Saved data entries:
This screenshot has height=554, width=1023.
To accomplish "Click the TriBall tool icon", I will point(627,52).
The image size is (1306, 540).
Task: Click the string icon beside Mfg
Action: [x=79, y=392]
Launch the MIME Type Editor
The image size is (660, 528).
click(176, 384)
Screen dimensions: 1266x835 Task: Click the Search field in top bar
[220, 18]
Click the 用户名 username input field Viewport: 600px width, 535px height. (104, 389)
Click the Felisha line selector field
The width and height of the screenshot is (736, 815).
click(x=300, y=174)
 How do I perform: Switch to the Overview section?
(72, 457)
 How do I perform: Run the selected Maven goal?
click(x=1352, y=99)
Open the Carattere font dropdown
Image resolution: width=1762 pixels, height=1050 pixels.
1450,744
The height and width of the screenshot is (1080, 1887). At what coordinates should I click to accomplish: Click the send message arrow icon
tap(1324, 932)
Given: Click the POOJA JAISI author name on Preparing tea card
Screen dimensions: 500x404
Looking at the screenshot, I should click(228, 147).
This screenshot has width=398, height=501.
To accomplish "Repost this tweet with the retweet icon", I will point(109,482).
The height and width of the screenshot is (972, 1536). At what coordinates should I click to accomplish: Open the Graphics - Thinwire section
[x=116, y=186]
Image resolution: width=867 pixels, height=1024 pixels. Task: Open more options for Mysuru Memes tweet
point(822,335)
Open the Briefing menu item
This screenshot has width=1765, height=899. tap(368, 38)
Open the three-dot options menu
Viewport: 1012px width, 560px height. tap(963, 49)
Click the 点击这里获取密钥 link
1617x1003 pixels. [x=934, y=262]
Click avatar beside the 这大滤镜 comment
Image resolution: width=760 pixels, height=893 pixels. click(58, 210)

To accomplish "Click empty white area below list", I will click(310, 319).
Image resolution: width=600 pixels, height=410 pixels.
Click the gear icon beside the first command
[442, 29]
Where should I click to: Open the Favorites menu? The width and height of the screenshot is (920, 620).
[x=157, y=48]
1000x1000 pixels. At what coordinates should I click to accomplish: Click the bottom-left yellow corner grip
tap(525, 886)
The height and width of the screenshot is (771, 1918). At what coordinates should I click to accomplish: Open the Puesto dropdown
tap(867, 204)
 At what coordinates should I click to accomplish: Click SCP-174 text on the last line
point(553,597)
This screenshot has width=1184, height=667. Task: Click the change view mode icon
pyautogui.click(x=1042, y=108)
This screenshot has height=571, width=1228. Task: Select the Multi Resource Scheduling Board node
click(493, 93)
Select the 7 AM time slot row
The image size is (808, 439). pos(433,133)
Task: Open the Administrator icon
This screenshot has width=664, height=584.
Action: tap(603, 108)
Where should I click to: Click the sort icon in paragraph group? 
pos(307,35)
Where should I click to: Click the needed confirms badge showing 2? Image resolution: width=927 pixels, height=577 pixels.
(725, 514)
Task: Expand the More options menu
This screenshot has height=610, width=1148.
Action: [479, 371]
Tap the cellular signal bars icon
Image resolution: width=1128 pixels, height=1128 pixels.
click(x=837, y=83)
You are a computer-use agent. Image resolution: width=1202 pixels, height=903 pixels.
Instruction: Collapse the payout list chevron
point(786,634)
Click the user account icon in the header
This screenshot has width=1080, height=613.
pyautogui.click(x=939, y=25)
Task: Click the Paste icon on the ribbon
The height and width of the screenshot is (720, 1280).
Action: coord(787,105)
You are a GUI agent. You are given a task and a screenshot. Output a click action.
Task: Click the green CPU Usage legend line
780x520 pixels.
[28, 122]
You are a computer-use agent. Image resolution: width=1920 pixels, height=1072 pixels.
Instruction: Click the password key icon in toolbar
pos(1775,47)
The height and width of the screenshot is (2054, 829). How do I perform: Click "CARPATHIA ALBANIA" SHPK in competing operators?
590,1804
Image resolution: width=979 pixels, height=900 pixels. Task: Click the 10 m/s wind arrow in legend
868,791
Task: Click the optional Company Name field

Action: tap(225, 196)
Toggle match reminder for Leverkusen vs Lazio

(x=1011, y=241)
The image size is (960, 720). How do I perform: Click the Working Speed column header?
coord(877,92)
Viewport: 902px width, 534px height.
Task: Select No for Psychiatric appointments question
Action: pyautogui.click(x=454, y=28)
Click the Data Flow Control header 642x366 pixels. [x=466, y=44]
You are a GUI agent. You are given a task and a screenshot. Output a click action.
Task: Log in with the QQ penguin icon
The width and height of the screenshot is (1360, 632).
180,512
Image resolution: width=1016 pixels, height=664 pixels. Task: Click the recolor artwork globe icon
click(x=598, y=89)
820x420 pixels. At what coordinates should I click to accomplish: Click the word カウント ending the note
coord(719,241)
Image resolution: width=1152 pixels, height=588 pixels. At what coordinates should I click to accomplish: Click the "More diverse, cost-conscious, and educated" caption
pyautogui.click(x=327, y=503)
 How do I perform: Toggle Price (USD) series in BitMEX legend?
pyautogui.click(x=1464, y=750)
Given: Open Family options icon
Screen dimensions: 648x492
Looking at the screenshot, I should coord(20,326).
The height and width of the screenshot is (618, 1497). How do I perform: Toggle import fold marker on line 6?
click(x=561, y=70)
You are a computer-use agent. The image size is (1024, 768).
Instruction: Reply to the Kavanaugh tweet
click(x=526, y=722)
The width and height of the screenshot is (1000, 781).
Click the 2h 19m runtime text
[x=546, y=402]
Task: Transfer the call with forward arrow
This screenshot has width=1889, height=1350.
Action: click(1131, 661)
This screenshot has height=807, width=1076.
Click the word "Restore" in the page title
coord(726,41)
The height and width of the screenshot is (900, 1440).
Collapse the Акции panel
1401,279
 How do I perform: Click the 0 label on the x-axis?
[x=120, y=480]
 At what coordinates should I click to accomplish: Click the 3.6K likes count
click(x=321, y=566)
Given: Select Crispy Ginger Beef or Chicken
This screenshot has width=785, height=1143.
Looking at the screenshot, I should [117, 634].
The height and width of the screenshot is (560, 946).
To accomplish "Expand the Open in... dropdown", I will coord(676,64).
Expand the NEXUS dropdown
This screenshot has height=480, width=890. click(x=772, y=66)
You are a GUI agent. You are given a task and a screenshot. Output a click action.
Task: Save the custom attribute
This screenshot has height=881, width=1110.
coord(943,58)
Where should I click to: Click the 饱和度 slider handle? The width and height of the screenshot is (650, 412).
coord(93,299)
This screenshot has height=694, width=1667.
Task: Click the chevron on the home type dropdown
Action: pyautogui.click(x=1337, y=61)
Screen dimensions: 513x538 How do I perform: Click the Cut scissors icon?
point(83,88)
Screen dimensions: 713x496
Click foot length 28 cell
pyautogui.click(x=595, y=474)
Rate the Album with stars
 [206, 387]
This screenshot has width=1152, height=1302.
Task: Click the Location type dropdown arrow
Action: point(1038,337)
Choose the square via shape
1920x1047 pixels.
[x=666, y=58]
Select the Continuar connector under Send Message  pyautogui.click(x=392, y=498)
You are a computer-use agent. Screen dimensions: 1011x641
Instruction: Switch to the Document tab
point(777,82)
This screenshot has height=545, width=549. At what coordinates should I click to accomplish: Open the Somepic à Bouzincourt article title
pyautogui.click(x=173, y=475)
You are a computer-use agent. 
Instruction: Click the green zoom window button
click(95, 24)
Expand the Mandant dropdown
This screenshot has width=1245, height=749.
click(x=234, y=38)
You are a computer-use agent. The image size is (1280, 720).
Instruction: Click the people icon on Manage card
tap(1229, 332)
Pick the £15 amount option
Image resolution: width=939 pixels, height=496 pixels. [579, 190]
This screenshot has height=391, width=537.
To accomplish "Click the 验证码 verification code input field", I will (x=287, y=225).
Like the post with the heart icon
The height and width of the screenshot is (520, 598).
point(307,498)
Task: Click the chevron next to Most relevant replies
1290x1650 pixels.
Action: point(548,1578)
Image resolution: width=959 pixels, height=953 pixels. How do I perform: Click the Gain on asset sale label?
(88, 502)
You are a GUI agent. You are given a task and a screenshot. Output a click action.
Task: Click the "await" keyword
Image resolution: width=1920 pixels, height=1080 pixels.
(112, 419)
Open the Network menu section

(WHAT TO PRODUCE):
Wherever the string "agent" appears in a line above, copy that line.

(RESPONSE):
You are a computer-use agent. Image resolution: width=1202 pixels, height=903 pixels.
You are a GUI agent. You are given a task and a screenshot. Output a click action.
You are a computer-use agent. Image resolution: width=1920 pixels, height=1072 pixels.
You are a GUI agent. You are given a task and a screenshot. Output a click action.
You are a computer-use agent. The image size is (1024, 768).
You are a GUI agent. You are given a task and a screenshot. Output a click action.
You are a computer-use agent. Screen dimensions: 1011x641
You are a computer-use agent. 
You are a computer-use agent. The image size is (1280, 720).
You are a GUI agent. You are given a task and a screenshot. Output a click action.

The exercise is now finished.